Have you ever been asked this question?
“Do you think you will be better off in five years?”
If you have I bet a lot of us have answered in the affirmative.
For some reason we automatically think that our lives will have improved 5 years from now. And this is certainly a positive way to think.
The question is are you better of now than you were five years ago?
I hope that you are.
But I suspect that a large percentage of people are in the same place today than they were five years ago.
And why is that?
Well a lot of us are doing the same things day in and day out. We follow the same routines, and have the same habits that we always have had.
And most of the time this does not lead to improvements in ours lives.
If you keep on doing what you’ve always done, you will keep on getting what you’ve always got.
So let’s say that you want to make some improvements in your life.
Maybe it’s your relationships, or your bank account, or your health. It doesn’t matter. We set some big goal and manage to get motivated and off we go. And then a few weeks later we are back where we started.
Maybe what we need to do is just try to improve a tiny bit. Even super small improvements can lead to success. The key to this is to make these small improvements every day.

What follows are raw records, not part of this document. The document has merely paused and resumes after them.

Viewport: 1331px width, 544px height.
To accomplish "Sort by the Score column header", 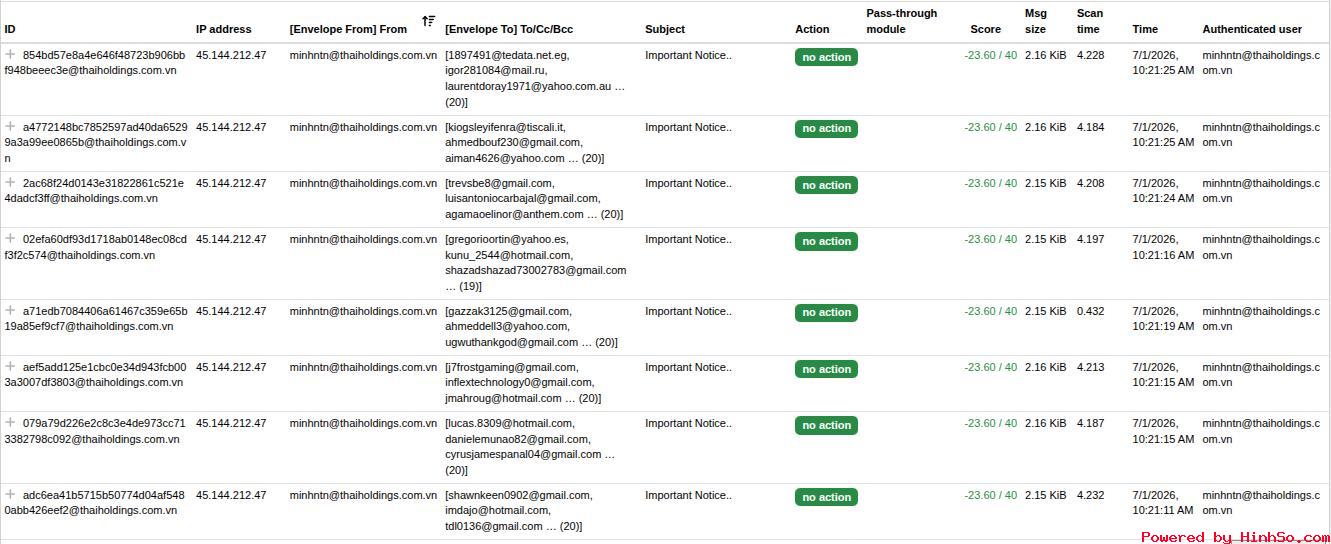I will [x=985, y=29].
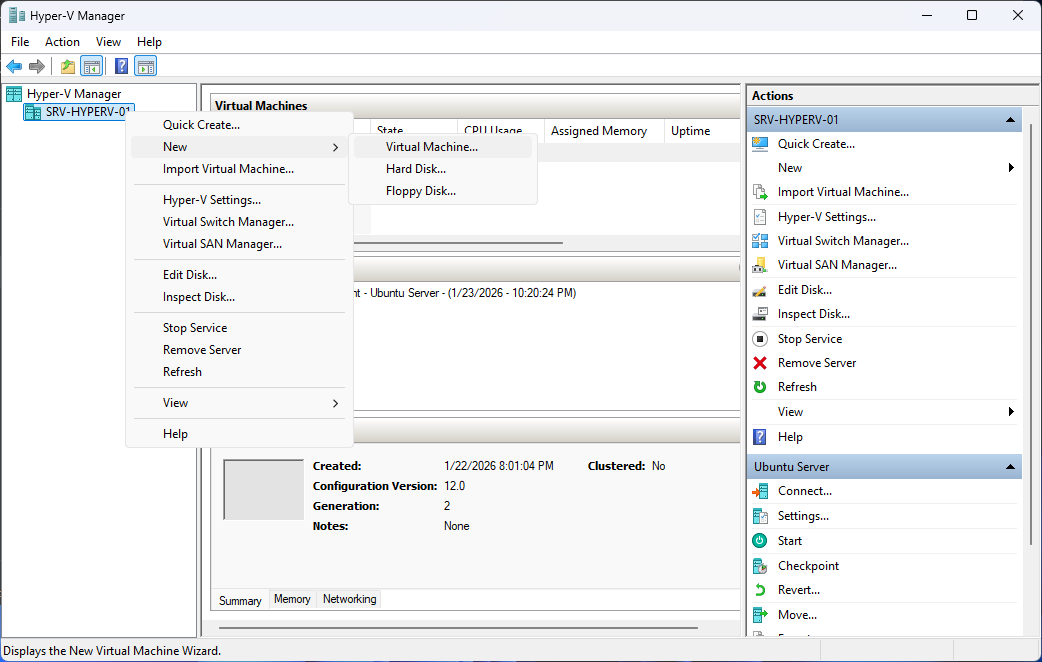The image size is (1042, 662).
Task: Click the Checkpoint icon under Ubuntu Server
Action: coord(761,565)
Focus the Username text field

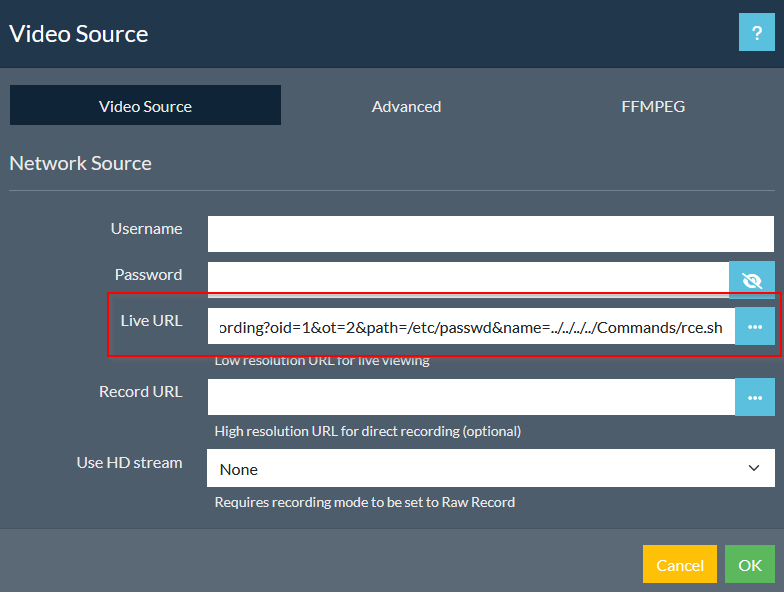[490, 234]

These small gains will add up to remarkable improvement in the area that you need to improve upon.
It’s so easy to overestimate the importance of one defining moment and underestimate the value of making better decisions on a daily basis. Almost every habit that you have—good or bad—is the result of many small decisions over time. And yet, how easily we forget this when we want to make a change.
So often we convince ourselves that change is only meaningful if there is some large, visible outcome associated with it. Whether it is losing weight, building a business, traveling the world or any other goal, we often put pressure on ourselves to make some earth-shattering improvement that everyone will talk about.
I am always trying to eat better. I am addicted to sugar. Today I wanted ice cream. One day of ice cream does not matter but over time it adds up. Hell we all know this.
A coffee at the drive-thru doesn’t matter for one day. But over a month that is 100.00$ less in your bank account. Or a lot more of course.
If you want to be in a better place in a year or five then focus on the small daily improvements you can make to get you there.
They will add up to your success.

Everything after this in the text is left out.